Keywords: wearables, machine learning, mood disorder, mental health, time-series
TL;DR: A multi-task framework predicts psychometric questionnaire items from wearable data within a clinically acceptable level of error.
Abstract: Mood disorders are increasingly recognized among the leading causes of disease burden worldwide. Depressive and manic episodes in mood disorders commonly involve altered mood, sleep, and motor activity. These translate to changes in sensory data that wearable devices can continuously and affordably monitor, thereby positioning themselves as a promising candidate to model mood disorders. Previous similar endeavors cast this problem in terms of binary classification (cases vs controls) or regress the total score of some commonly used psychometric scale. Nevertheless, these approaches fail to capture the variability within symptom domains described at the item level in psychometric scales.

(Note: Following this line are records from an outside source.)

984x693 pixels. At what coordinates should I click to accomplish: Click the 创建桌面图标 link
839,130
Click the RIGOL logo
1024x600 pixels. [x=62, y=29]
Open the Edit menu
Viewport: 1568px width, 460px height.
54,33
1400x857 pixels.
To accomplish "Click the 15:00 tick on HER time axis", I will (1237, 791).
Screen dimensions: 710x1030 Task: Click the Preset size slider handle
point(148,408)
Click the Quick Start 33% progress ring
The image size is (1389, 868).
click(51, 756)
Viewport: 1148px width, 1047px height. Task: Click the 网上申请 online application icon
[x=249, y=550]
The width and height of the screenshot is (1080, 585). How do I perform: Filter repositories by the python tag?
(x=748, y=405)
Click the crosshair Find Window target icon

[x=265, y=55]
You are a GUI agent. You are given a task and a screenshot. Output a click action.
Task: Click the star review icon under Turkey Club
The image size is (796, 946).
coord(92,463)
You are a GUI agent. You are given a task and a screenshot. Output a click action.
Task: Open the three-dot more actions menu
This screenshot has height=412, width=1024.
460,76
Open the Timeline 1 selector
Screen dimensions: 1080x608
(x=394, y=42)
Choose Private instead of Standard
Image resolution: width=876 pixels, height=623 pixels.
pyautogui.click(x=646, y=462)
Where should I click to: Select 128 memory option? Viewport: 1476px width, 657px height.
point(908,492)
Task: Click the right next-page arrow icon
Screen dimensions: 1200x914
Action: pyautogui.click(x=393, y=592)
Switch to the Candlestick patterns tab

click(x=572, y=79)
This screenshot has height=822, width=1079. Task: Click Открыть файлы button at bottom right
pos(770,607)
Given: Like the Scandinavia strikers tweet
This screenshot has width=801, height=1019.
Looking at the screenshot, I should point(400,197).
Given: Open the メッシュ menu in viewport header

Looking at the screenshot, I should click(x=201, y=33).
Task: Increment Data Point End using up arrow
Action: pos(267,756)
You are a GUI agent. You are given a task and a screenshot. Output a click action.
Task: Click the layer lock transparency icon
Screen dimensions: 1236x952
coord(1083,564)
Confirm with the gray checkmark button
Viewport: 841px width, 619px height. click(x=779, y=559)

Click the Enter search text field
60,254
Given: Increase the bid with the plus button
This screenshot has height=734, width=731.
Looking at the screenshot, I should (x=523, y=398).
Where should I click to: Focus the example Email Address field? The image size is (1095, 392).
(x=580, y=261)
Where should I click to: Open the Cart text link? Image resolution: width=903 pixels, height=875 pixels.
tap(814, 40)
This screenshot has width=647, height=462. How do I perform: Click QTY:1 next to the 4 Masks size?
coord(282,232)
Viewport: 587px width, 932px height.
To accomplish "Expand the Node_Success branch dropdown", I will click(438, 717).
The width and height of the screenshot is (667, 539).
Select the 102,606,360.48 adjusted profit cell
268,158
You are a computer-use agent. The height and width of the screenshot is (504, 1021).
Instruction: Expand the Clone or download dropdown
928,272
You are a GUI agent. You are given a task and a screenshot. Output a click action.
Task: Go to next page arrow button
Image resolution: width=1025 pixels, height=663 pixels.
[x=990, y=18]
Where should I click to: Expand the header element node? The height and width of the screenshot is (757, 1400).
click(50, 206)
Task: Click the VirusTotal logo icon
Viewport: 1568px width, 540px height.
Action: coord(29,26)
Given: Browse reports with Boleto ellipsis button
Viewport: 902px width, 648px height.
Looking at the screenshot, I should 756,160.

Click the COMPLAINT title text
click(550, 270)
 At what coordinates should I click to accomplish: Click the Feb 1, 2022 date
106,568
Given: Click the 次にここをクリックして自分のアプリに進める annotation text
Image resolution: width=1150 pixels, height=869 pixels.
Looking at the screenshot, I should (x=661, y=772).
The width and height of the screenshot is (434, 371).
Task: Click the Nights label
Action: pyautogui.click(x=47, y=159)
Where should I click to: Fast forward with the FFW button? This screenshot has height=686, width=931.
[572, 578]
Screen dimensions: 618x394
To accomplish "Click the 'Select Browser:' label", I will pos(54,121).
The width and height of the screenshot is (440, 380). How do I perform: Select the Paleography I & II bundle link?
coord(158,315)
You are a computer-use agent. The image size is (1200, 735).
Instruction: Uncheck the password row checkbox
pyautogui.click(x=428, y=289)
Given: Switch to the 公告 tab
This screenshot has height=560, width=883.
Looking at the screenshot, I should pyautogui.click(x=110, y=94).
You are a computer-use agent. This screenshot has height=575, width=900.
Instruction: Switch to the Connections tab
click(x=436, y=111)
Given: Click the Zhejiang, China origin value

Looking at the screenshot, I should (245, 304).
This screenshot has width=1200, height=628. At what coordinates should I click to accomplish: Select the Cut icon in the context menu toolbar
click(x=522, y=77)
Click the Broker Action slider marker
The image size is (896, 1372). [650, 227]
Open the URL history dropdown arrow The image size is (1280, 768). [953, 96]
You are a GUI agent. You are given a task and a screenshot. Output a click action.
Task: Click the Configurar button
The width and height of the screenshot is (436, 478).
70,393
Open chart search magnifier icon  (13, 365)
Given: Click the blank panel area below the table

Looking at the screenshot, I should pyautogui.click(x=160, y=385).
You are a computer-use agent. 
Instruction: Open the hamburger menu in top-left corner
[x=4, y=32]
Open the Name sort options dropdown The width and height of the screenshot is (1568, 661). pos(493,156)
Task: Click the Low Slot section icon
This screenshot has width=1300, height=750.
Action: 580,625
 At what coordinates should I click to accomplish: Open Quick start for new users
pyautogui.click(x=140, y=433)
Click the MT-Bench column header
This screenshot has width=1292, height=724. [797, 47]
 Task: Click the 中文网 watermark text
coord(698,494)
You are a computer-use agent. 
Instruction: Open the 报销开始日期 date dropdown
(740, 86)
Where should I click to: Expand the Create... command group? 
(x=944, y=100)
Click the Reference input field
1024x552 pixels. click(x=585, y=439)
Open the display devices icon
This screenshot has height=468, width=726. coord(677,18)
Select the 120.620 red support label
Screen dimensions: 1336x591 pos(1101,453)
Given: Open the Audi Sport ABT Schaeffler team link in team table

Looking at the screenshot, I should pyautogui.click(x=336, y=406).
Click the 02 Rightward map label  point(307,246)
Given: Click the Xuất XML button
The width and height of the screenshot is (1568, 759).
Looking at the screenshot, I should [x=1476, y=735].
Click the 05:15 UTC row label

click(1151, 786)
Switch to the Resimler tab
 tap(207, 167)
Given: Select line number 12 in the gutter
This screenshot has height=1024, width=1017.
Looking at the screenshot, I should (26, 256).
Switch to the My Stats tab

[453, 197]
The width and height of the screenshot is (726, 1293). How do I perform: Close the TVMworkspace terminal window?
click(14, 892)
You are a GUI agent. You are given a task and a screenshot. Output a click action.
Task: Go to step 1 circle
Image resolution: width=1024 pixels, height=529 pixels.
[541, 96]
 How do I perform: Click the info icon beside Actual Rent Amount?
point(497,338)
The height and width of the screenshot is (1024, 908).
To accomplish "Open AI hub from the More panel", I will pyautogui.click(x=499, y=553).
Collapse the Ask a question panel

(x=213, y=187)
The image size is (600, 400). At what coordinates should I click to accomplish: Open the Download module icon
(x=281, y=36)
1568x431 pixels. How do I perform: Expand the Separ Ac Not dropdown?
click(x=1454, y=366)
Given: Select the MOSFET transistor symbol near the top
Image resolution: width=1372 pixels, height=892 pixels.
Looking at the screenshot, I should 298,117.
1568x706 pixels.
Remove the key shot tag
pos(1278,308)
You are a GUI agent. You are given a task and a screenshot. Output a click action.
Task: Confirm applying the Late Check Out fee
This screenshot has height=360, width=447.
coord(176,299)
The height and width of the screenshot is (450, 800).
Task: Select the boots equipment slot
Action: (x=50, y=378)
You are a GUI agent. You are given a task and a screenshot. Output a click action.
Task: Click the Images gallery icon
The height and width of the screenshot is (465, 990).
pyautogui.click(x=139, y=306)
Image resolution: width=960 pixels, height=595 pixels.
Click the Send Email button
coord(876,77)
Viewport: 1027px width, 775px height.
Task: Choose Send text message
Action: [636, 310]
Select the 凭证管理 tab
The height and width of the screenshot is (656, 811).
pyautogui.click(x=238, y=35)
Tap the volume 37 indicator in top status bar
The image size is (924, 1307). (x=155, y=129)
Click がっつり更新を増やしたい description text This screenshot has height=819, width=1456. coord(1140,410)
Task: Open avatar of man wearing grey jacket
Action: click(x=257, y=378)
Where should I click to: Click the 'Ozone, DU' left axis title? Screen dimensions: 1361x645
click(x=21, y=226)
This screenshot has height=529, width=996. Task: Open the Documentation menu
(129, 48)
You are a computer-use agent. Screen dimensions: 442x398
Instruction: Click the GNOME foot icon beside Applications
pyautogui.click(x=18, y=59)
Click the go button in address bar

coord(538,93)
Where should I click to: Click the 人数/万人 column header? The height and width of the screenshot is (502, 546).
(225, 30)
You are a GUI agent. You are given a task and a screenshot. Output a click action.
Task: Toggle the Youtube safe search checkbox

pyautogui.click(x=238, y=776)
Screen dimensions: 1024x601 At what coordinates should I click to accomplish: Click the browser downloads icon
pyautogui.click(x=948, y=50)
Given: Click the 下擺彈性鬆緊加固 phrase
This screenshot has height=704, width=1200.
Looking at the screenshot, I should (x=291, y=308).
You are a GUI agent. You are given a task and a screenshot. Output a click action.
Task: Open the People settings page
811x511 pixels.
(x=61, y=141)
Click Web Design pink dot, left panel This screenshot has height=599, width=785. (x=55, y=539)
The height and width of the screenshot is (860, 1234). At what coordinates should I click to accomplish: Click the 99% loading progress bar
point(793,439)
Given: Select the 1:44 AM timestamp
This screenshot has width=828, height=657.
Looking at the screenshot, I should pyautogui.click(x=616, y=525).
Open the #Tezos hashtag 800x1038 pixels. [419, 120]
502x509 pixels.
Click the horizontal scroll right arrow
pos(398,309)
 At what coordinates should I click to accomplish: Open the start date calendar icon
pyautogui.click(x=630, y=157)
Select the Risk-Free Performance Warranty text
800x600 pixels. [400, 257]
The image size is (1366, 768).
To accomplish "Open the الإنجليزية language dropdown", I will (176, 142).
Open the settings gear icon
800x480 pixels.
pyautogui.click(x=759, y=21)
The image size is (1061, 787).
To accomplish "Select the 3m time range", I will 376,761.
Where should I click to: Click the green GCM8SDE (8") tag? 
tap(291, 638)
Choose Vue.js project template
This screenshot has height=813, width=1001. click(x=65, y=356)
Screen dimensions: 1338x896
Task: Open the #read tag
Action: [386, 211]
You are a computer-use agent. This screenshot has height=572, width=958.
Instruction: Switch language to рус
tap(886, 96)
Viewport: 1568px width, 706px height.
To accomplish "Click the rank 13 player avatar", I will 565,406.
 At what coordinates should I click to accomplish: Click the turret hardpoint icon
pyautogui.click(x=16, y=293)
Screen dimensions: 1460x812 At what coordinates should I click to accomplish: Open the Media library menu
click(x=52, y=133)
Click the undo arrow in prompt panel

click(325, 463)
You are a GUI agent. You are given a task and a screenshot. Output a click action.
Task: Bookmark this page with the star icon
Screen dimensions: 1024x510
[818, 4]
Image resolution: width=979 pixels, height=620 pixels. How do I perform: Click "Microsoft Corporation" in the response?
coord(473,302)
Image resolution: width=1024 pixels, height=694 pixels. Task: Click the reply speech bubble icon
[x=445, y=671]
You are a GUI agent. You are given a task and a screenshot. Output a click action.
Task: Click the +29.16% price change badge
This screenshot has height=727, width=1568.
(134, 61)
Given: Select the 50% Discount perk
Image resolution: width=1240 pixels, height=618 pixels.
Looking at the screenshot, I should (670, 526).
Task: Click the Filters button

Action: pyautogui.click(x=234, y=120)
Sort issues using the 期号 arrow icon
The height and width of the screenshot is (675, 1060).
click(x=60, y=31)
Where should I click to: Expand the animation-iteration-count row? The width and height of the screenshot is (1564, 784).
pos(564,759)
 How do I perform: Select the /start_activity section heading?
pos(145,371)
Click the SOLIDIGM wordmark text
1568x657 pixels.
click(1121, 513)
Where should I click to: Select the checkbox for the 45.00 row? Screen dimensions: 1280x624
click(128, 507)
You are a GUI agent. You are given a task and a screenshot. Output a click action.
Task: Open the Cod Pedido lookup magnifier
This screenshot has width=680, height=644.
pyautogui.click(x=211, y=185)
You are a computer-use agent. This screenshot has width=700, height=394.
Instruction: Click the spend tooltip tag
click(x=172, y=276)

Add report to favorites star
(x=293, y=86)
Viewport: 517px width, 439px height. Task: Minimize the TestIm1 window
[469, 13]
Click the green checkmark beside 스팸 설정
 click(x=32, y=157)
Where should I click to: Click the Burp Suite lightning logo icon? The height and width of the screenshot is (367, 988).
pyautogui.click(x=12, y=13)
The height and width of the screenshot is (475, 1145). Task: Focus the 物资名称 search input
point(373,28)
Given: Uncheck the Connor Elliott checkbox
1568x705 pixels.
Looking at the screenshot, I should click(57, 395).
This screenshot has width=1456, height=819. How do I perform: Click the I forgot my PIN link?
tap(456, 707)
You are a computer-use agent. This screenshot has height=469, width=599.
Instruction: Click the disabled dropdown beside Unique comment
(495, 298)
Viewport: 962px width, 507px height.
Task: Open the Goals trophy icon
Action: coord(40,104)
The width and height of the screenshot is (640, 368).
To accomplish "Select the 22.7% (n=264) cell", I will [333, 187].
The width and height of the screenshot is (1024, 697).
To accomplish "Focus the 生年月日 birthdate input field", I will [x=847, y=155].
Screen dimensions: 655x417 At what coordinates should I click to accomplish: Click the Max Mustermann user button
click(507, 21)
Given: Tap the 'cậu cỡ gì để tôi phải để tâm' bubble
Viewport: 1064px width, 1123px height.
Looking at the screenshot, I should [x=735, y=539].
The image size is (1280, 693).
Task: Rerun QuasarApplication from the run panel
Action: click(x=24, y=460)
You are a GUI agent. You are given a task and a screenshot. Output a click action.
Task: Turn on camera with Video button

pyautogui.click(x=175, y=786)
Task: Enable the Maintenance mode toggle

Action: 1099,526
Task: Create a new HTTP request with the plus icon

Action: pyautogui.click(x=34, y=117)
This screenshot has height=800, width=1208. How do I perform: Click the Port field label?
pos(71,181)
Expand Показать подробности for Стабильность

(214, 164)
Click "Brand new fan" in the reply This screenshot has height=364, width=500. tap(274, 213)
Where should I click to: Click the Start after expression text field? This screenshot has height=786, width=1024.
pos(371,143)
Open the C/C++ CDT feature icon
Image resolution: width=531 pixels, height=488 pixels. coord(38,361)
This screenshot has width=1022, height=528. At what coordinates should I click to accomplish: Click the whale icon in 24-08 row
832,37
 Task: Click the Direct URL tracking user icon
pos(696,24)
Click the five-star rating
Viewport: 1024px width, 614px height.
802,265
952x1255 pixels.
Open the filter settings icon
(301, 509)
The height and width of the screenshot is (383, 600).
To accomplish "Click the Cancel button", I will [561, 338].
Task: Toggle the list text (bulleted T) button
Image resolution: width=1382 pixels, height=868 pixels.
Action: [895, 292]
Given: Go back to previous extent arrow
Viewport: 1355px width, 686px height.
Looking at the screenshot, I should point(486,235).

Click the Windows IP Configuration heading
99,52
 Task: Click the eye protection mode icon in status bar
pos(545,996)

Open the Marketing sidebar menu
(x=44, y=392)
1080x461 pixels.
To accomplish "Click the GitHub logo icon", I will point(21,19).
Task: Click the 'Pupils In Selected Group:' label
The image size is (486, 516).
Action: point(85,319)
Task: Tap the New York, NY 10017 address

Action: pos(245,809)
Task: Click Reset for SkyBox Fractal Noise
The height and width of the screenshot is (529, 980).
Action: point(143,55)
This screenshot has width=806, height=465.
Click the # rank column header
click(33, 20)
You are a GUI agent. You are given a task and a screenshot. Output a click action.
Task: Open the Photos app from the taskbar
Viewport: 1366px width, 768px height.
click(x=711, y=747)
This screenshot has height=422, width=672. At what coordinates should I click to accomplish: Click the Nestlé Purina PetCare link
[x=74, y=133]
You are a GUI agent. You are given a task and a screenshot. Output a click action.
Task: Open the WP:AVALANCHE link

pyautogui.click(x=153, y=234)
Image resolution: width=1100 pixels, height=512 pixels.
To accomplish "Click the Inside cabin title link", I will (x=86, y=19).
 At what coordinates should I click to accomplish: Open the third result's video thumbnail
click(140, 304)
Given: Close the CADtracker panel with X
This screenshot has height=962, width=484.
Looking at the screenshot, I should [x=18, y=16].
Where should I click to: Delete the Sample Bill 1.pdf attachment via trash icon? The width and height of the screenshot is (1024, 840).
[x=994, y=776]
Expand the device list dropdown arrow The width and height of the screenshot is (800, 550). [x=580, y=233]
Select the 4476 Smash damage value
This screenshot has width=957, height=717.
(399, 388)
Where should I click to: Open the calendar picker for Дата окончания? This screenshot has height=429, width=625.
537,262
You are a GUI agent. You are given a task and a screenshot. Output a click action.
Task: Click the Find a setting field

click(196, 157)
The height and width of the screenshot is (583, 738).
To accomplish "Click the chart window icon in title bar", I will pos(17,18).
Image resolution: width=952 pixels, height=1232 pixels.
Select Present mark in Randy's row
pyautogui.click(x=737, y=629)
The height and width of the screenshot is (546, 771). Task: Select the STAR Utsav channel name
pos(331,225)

In this work, we attempt to infer mood disorder symptoms (e.g., depressed mood, insomnia, irritability) from time-series data collected with the medical grade Empatica E4 wristbands, as part of an exploratory, observational, and longitudinal study. We propose a multi-label framework to predict individual items from the two most widely used scales for assessing depression and mania. We experiment with two different approaches to preprocess the high-dimensional and noisy sensory data and attain results within a clinically acceptable level of error.